Lot’s going on, so here’s a smattering. Email us your tips on other interesting stuff going on in the valley, and we’ll try to include them next week.
Techcrunch Party tonight — We’re going to try to meet as many people as possible tonight at Michael Arrington’s party in Atherton, which he’s hosting for the launch of Naked conversations, a book co-written by Microsoft blogger, Robert Scoble.
Drop me (Matt) a note if you’d like to meet, and I’ll look out for you. It too easy to get lazy and chat only just people we already know, so I’ll make an effort to meet others (Tonight, I’ll be the guy with a band-aid on his cheek — long story).
Apple & Silicon Valley’s long reign — After the bubble burst, outsiders poked fun at the valley, saying it was in decline, and even recently tried to liken it to Detroit. But over the past two years, you’ve seen the valley roar back to center stage. There was Google’s minor IPO. Apple’s iPod & iTunes, Pixar and Electronic Arts have expanded the valley’s rule from just technology — annexing music, movies and video games too (ok, we’re exaggerating a bit here, but you get the point — these are all some of the most respected, if not the most respected companies in their respective spaces).
When will Pax Silicon Valley end? Apple has been so far in front of the pack with its iPod and its popular iTunes service that it was only a matter of time for others to launch an assault. So you now see Amazon negotiating with record labels to launch its own music service, and possibly even its own branded…

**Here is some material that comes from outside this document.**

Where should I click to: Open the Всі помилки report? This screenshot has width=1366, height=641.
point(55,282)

music player (likely made by someone else). And you’ve got other players out there, like the recently launched Samsung YP-Z5, a slick nano-sized mammoth-memory competitor — and without proprietary software. But even these are likely to have Silicon Valley components. The Samsung, for example, had some of its software interface built by Paul Mercer‘s valley company, Iventor. The YP-Z5, first unveiled last month, actually launches this month. And SanDisk, Sunnyvale’s flash-memory card maker, wants to be a contender too (free registration).
Cleantech trend pretty hot — So Kleiner Perkins has earmarked $100 million for investing in green technologies. This space is now officially piping hot. Rob Day, a green-focused venture capitalist in SF, remarks on the packed plane ride down to Palm Springs for the clean-tech conference earlier this month. It was packed with VCs. And he points to Basin Water, a groundwater treatment company based in California, that has filed for a $52M IPO. Revenues for 2005 were under $8M, which, as he says, “gives a sense of where valuations are in cleantech right now.” And stories now coming out about how Greenland’s glaciers are melting into the sea twice as fast as previously believed (scary stuff), might just keep investments steaming.

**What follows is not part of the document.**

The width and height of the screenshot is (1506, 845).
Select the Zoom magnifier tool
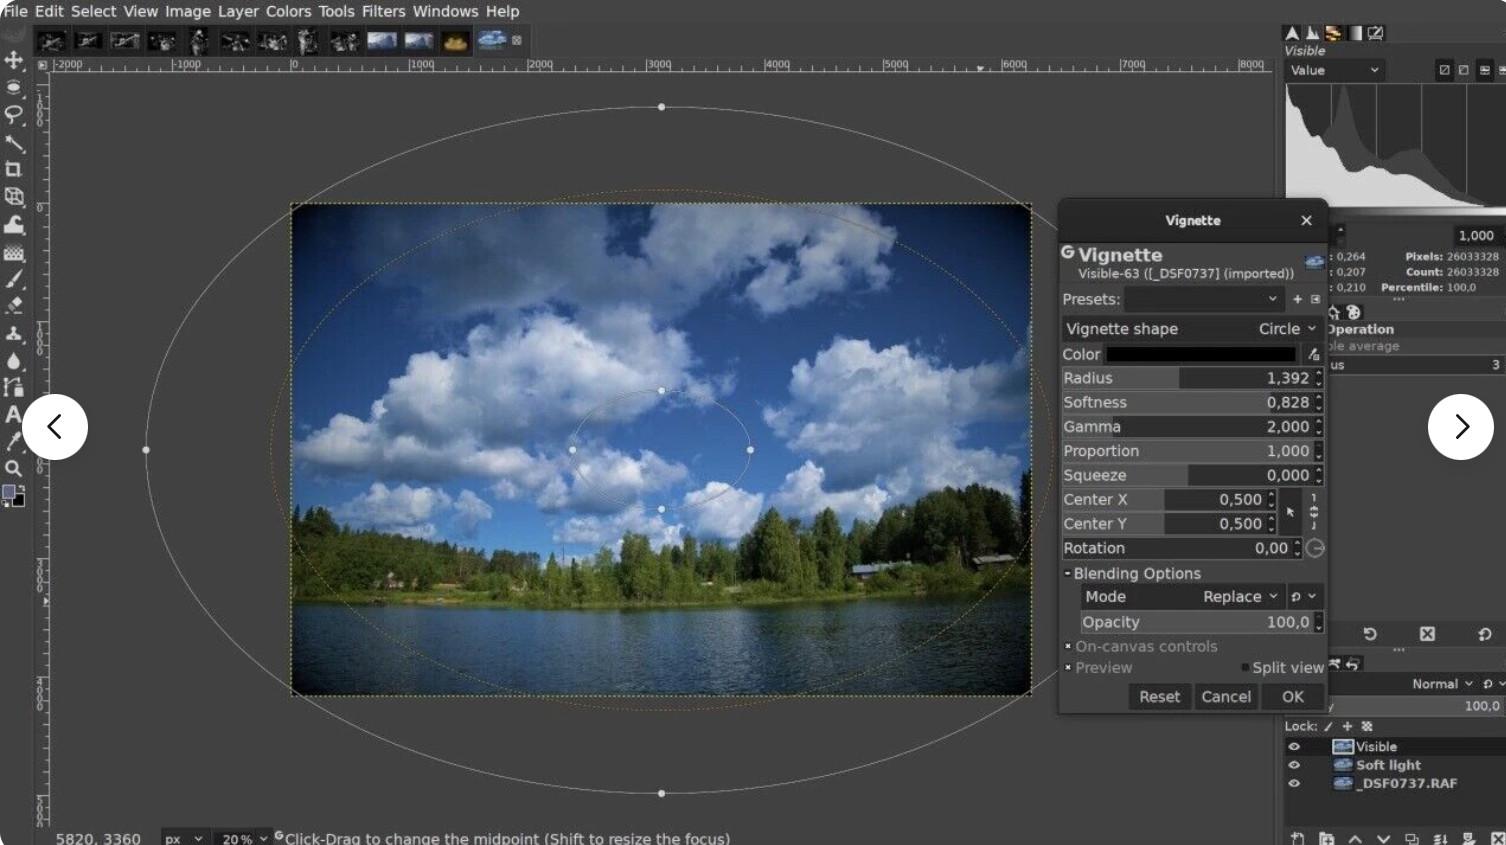[14, 468]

New solar breakthrough? — Speaking of which, a new start-up SolFocus (sorry couldn’t find link to a site), in Palo alto, has partnered with PARC, the research institute, to create a technology that they say could cut the cost of solar power in commercial buildings by at least half. It will be in production this year. And they want to cut costs even more within three years. Wow, this could be a big rival to other start-ups out there who haven’t really launched, like Miasole, Nanosolar and Konarka. Its technology, known as CPV, for Concentrator Photovoltaic, essentially uses cheap lenses and mirrors to concentrate sunlight on a small, heat-tolerant silicon chip. Read about the SolFocus team, and what they’re doing, in our colleague Dean Takahashi’s piece in the Merc.
Kleinerology continued — Kleiner Perkins’ secretive start-up, VoiceVault has, after some initial confusion with another company in the UK, changed its name to ProjectEdgar. Alarm:clock has the scoop.

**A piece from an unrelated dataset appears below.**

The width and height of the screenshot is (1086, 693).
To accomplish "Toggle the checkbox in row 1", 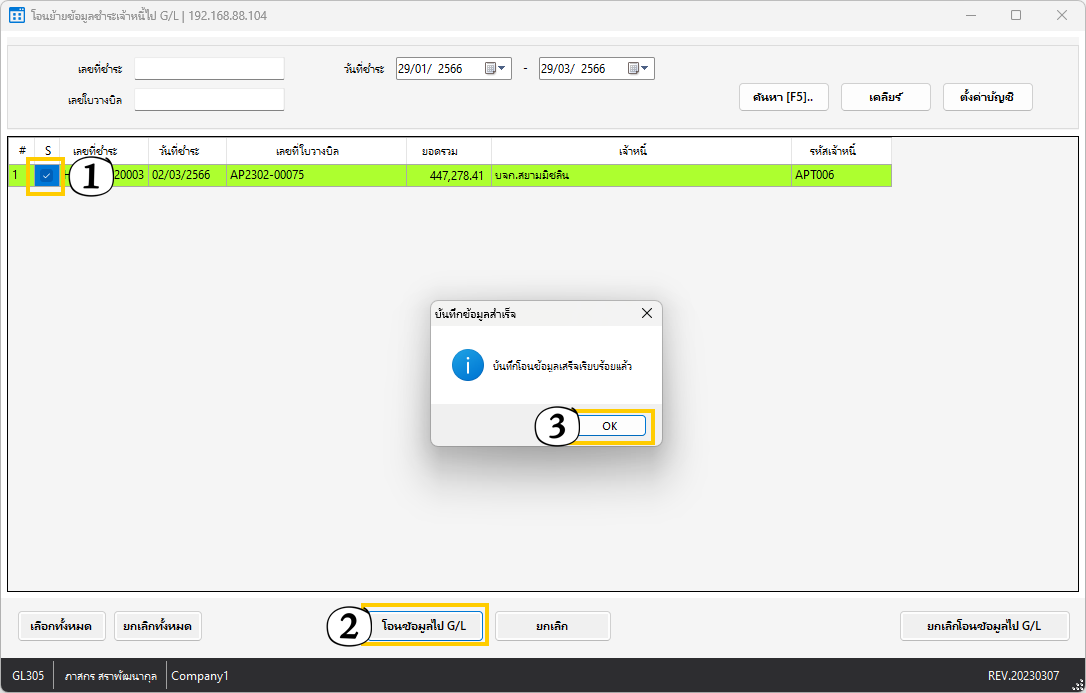I will (x=46, y=175).
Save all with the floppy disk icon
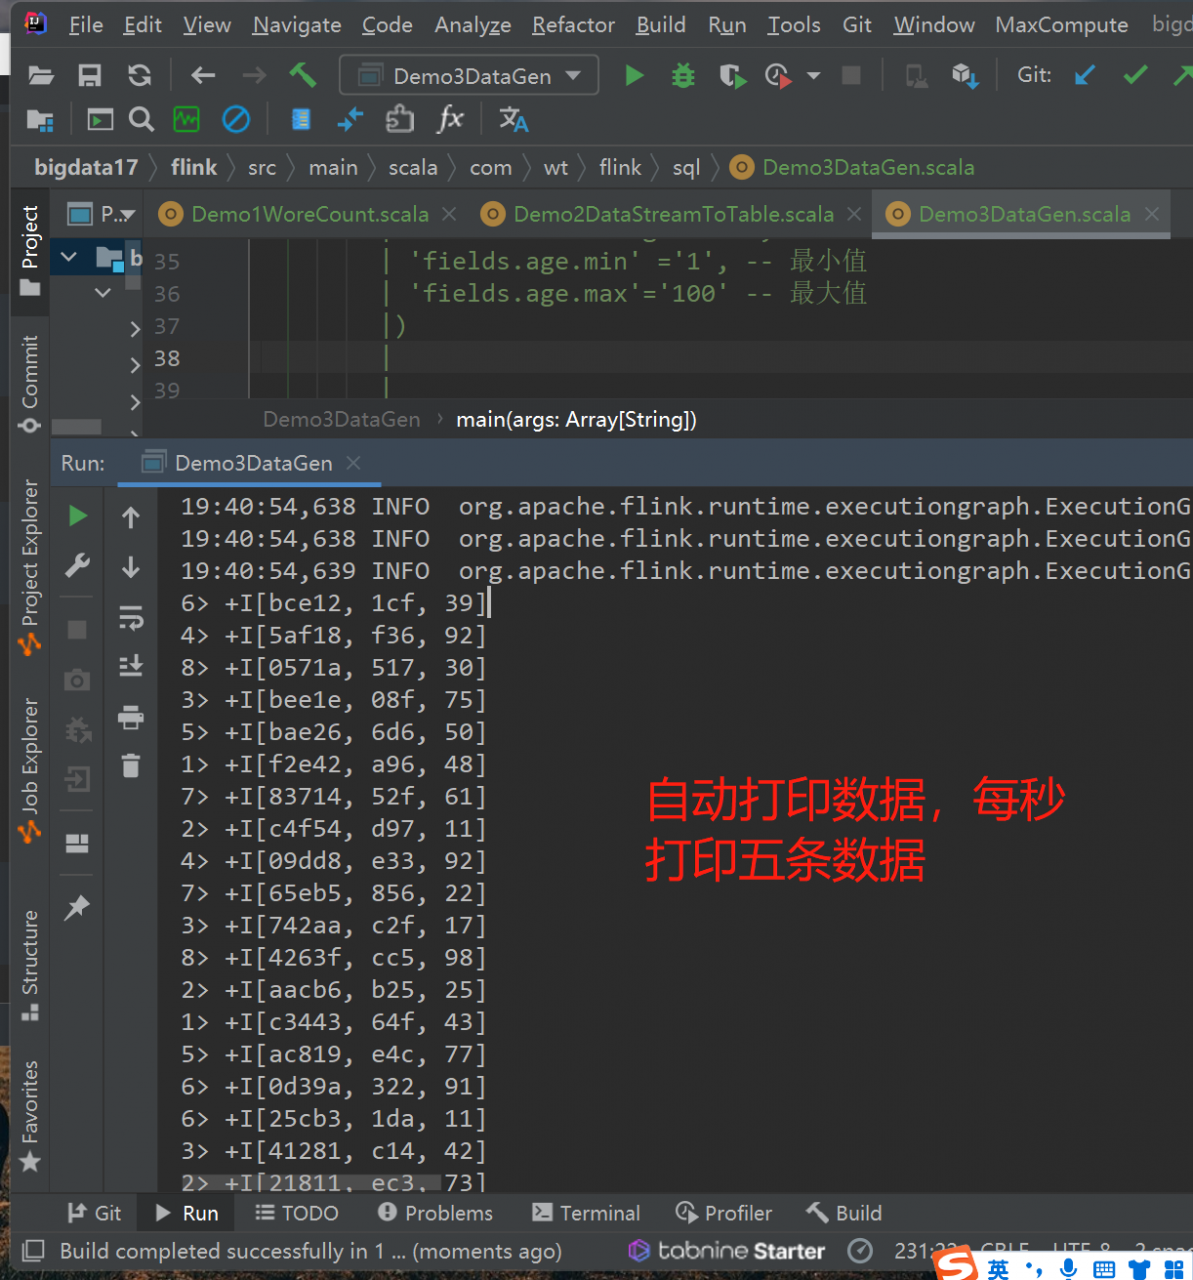 (x=90, y=75)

Did MySQL reject Oracle? — MySQL is the Silicon Valley-hq’d open-source database company that recently won funding from SAP. So it comes as little surprise that MySQL reportedly rejected an offer by Oracle, at least according to this account.
Campfire, the web-based group chat tool — Here’s a roundup of views on the latest product from 37Signals, called Campfire. This is not a valley company (it is apparently virtual, run from some folks living in NYC, Chicago and Utah), but Campfire is getting plenty of buzz here. There’s lots of newish stuff about this chat tool, and the company gives a list of reasons why the product is better than conventional instant messaging (tour here). Can sign up here. But there is skepticism, too (see the last paragraph of the roundup).
Google buys Measuremap — It’s a bit unusual that Google buys a single service from a company, and not the whole thing. But that’s what Google did when buying the analytics product Measuremap from Adapative Path, of San Francisco. Measuremap is also one of the prototypical Web 2.0 services, a pretty slick, cool-looking application that caters to bloggers — in that sense, it is more a Yahoo-like acquisition. If you’re interested in how Measuremap fits into the overall analystics space, here’s a good overview from a guy named Pat McCarthy, who writes a Web 2.0 blog called Conversion Rater. In another post, he is a bit skeptical of Campfire, saying IM doesn’t seem broken enough for Campfire to be all that interesting — at least for now.